Document segment:
- - - - -
Defenders of law enforcement officers and agencies who do not propose any changes from the current situation are creating a toxic brew for the nation. The situation they are upholding is the continued use of excessive force by police officers and the support of those abusive officers by other officers. The unwillingness to object to or even lie about abusive behavior by fellow officers goes by such terms as: "The Blue Code," "The Blue Shield," "The Wall of Silence," or "The Thin Blue Line." When officers lie to protect an officer in a criminal court trial, the word for that is "testilying." Those officers who would conceal or willfully lie about improper behavior by fellow officers are not good officers.
When South Charleston, S.C. police officer Michael Slager picked up part of a Taser and carried it back to the fleeing man he had fatally shot to plant it near his body, there was another officer present. Officer Slager was probably very confident that the other officer would not report his planting of evidence. When a Cincinatti, Ohio campus officer shot a motorist to death and claimed he was being dragged by the car, another officer on the scene backed up his story. Although briefly placed on administrative leave, the observing officer has not been charged with obstruction of justice or lying about a material fact in a fatal shooting. A video clearly shows that the shooting  officer was not being dragged.
- - - - -
Data items:
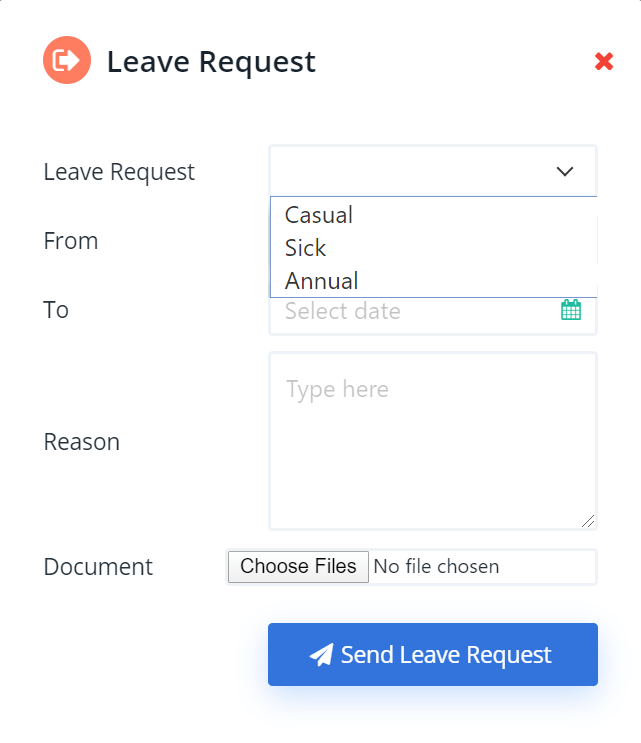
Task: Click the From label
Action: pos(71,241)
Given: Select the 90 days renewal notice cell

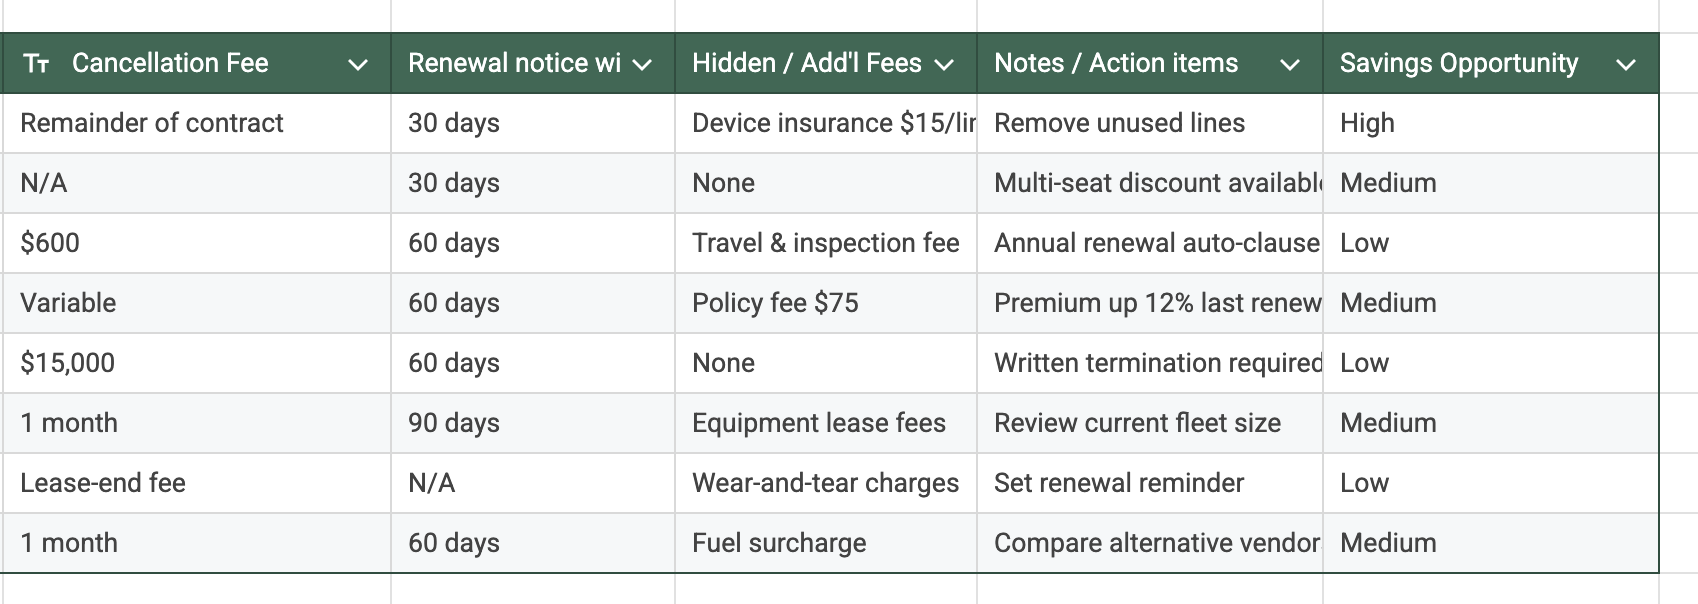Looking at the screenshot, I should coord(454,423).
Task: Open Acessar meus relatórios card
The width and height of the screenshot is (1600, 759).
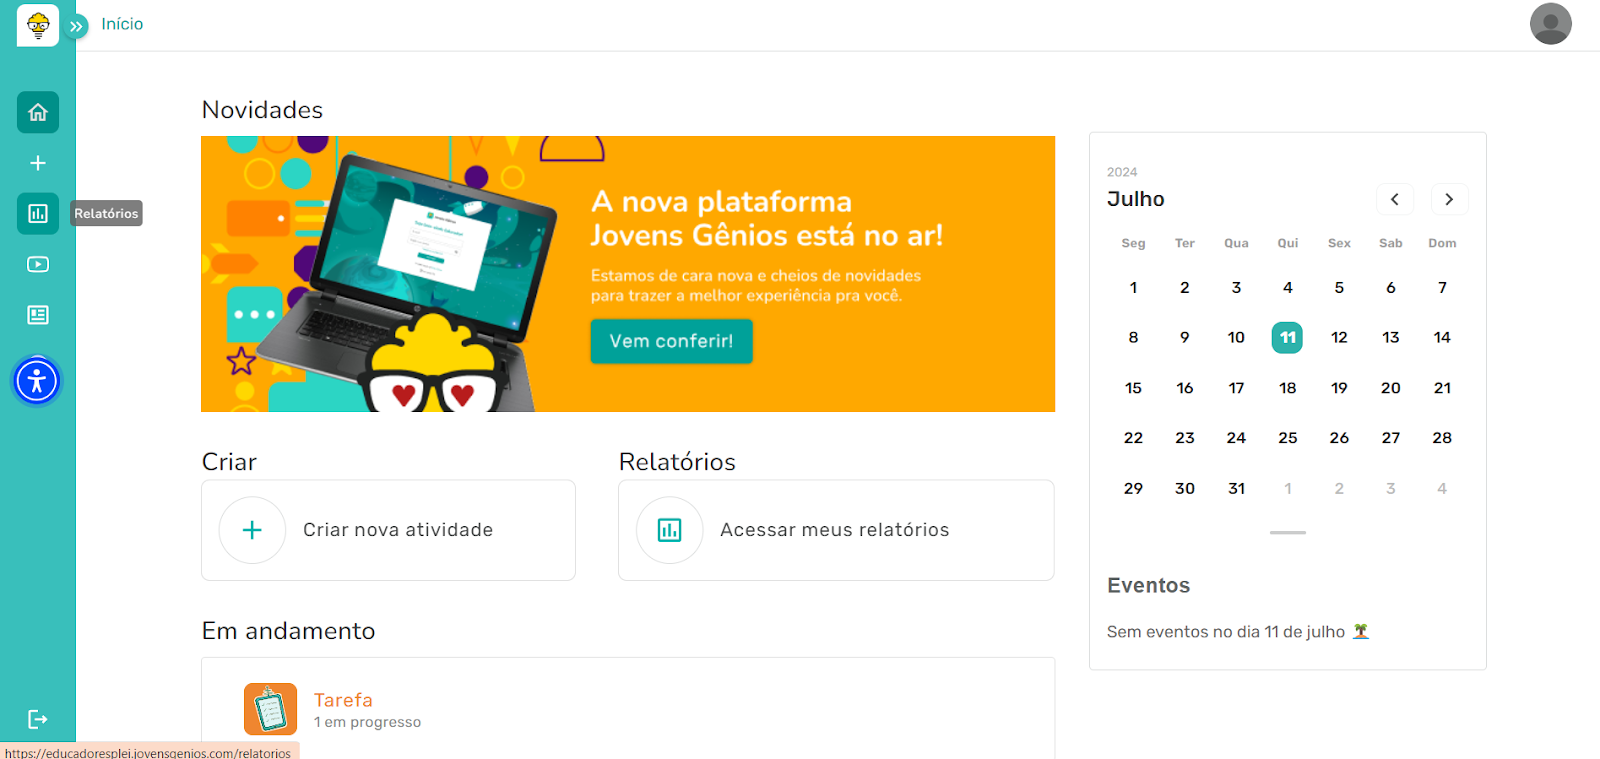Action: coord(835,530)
- - - - -
Questions to answer:
• 1. In the text on police cover-ups, what word is used for officers lying to protect a fellow officer in a criminal court trial?
• 2. Could you translate this sentence from the text on police cover-ups into Spanish: "Those officers who would conceal or willfully lie about improper behavior by fellow officers are not good officers."
• 3. Pick up the text on police cover-ups after its last sentence and keep it going.

Answers given:
• 1. Testilying.

• 2. Los agentes que ocultarían o mentirían deliberadamente sobre la conducta indebida de sus compañeros no son buenos agentes.

• 3.
Another attempt to deflect critical examination of law enforcement misbehavior  -- toward African-Americans in this instance -- was the attempt by a police official who tried to counter the "Black Lives Matter" movement by replacing it with the slogan of "All lives matter." The trouble with this substitute slogan is that it doesn't have a focus, as does "Black Lives Matter," which has a focus on bringing attention to and changing police behavior toward African-Americans  A further problem with this substitute slogan is that it is not indicative of U.S. practice. If we as a nation really believed that ":All lives matter," we wouldn't have caused about two million excess Vietnamese deaths in the long war in Vietnam. If we believed in the new slogan we wouldn't have tortured terrorism suspects, causing the deaths of some of them. If we really believed that "All lives matter," we wouldn't have ended the lives of a million or more Iraqi dead, attributable to the war we started.* If U.S. citizens really believed that "All lives matter," this nation, with between four to five percent of the world's population, wouldn't possess over forty percent of the world's firearms.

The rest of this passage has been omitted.